Jasne stanowisko Igi Świątek. Zabrała głos w ważnej sprawie

Iga Świątek
Iga Świątek Źródło: PAP / Marcin Cholewiński
Iga Świątek generalnie docenia wsparcie swoich kibiców, aczkolwiek nawet jej zdarzają się momenty – jak podczas US Open – gdy fani przekraczają pewną granicę. Raszynianka zdradziła, czego bardzo nie lubi.

Tenisistki i tenisiści nie mają łatwego życia, bo na kortach czasem mierzą się nie tylko ze swoimi przeciwnikami, ale także z nimi samymi. Zdarza się tak na przykład w chwilach, kiedy muszą zachować wysoką koncentrację, a coś lub ktoś im to uniemożliwia. Z tego typu kłopotem spotkała się ostatnio Iga Świątek podczas meczu US Open. Choć pierwsza rakieta rankingu WTA na ogół ma dobre relacje z fanami, zdradziła, iż jest coś, czego zwyczajnie nie lubi.

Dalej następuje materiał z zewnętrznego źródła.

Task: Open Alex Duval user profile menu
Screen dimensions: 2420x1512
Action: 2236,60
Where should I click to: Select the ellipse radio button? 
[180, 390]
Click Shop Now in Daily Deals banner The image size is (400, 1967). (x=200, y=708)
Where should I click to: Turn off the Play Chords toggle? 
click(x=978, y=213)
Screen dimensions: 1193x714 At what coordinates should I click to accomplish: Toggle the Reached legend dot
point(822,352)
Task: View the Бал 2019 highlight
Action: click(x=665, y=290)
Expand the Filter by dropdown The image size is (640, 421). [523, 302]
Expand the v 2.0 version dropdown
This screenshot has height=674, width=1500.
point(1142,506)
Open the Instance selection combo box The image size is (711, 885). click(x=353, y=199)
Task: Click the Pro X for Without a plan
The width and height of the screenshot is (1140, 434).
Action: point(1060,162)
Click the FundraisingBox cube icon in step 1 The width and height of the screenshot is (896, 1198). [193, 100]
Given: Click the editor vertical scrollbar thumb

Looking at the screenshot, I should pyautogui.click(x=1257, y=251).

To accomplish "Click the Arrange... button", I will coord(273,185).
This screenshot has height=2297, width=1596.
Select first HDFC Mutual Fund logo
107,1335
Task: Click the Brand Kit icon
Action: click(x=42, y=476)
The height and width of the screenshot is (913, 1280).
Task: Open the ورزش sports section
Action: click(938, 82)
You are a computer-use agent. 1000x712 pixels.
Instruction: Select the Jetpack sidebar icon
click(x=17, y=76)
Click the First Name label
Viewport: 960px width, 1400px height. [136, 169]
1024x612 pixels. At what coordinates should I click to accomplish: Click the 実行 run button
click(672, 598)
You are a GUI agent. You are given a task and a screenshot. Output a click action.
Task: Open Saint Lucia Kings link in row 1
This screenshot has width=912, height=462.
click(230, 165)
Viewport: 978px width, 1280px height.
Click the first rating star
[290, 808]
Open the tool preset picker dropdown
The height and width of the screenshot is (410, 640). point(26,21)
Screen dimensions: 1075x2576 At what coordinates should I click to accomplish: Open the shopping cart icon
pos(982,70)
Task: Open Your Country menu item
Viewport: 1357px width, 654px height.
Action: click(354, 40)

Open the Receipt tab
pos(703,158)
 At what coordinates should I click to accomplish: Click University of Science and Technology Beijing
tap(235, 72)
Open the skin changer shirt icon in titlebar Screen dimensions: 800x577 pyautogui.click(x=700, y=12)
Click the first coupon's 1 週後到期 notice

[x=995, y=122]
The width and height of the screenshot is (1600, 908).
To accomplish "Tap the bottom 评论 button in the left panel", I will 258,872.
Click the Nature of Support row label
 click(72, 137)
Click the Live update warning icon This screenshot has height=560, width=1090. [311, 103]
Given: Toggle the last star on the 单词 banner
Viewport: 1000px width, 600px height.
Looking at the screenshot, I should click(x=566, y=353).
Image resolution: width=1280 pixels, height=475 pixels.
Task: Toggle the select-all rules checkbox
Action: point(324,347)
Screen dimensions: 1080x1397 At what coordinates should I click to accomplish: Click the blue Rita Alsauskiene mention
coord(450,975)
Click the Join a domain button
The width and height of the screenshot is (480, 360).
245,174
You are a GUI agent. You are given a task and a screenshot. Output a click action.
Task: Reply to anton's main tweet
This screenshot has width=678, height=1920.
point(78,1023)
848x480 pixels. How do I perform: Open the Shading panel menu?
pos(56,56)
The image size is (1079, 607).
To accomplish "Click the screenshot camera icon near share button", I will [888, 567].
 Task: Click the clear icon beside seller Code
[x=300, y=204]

Trudna sytuacja Igi Świątek w meczu US Open

O kulisach sytuacji, która wydarzyła się w trakcie jej meczu z Darią Saville, opowiedziała w rozmowie z Eurosportem. – Nie chcę wrzucać do jednego worka wszystkich zebranych na stadionie, bo jeden kibic tak się zachowywał. Ogólnie nic strasznego się nie wydarzyło. Pewien fan coachował mnie przez cały mecz, więc popatrzyłam się na niego i może faktycznie miało to jakiś wpływ – opowiedziała.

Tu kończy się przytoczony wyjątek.